I respectfully dissent from the majority’s conclusion that the State met its burden of proof in establishing that the $500,000.00 cap on general damages in medical malpractice cases is still constitutional.

When medical malpractice legislation was enacted in 1975 to address the crisis in health care, the State was required to articulate a rational basis for limiting a citizen’s right to recover the full measure of damages for a negligent or grossly negligent medical injury. In Sibley v. Board of Supervisors of Louisiana State University, 477 So.2d 1094 (La.1985), we held that the State showed that a legitimate state objective was furthered by this limitation.

| ¡When we last visited the cap on general damages for medical malpractice in Butler v. Flint Goodrich Hospital of Dillard University, 607 So.2d 517 (La.1992), cert. denied, 508 U.S. 909, 113 S.Ct. 2338, 124 L.Ed.2d 249 (1993), this Court was satisfied that the evidence showed the cap’s monetary limit would combat the rising cost of insurance premiums for health care providers and avert a health care crisis in Louisiana. Twenty years after Butler, supra, this Court has a responsibility to revisit this issue, and ask whether the empirical data provided by the State supports its position, and meets its burden of proof that this limitation on damages is still required, or has averted a health care crisis in Louisiana.

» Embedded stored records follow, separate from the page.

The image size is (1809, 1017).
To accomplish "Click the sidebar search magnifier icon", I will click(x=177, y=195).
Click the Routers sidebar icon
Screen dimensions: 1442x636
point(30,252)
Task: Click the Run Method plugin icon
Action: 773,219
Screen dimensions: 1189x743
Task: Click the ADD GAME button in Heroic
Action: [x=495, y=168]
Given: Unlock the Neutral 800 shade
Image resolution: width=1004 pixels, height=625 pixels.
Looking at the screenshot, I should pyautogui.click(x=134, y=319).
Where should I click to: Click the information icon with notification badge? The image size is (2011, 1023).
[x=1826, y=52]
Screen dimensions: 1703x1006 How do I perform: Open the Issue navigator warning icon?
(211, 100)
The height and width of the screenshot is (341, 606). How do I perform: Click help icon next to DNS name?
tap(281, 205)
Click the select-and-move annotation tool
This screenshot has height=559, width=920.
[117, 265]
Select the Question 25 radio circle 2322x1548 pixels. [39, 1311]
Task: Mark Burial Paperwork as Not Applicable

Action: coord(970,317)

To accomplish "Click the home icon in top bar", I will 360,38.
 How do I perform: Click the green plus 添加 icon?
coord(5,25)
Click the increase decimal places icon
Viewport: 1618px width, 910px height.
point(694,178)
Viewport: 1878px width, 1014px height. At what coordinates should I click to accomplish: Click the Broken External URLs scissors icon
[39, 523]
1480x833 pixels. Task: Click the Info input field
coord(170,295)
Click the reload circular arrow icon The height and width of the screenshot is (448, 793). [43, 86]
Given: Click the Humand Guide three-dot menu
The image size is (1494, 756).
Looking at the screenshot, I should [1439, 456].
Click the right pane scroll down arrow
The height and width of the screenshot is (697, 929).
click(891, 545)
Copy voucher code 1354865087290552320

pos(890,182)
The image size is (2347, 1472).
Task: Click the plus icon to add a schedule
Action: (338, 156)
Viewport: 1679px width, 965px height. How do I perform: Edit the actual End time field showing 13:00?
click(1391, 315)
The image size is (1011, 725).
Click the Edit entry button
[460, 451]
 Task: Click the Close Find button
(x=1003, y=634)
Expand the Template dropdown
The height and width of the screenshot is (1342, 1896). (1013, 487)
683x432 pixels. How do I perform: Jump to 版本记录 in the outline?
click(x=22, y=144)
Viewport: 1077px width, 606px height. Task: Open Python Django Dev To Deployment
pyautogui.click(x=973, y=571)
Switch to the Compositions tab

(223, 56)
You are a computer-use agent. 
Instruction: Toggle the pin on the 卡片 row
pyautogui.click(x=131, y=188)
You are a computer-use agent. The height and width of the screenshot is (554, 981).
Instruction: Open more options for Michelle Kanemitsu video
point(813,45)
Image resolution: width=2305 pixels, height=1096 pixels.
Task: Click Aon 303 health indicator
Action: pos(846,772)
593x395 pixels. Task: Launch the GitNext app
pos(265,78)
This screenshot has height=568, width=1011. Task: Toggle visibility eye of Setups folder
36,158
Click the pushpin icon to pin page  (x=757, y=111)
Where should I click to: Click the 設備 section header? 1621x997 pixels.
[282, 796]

Louisiana has one of the most stringent caps in the nation. Economists agree that a $500,000.00 award for general damages in 1975 is comparable to less than $125,000.00 in today’s dollars.

At the Sibley hearing, the State presented no evidence that the cap has resulted in a reduction in insurance premiums for health care providers, and no evidence of improved access to health care for citizens. In short, the economic factors presented to justify the cap have not been realized. In my view, the State failed in its burden of proof, and I would now declare the cap unconstitutional.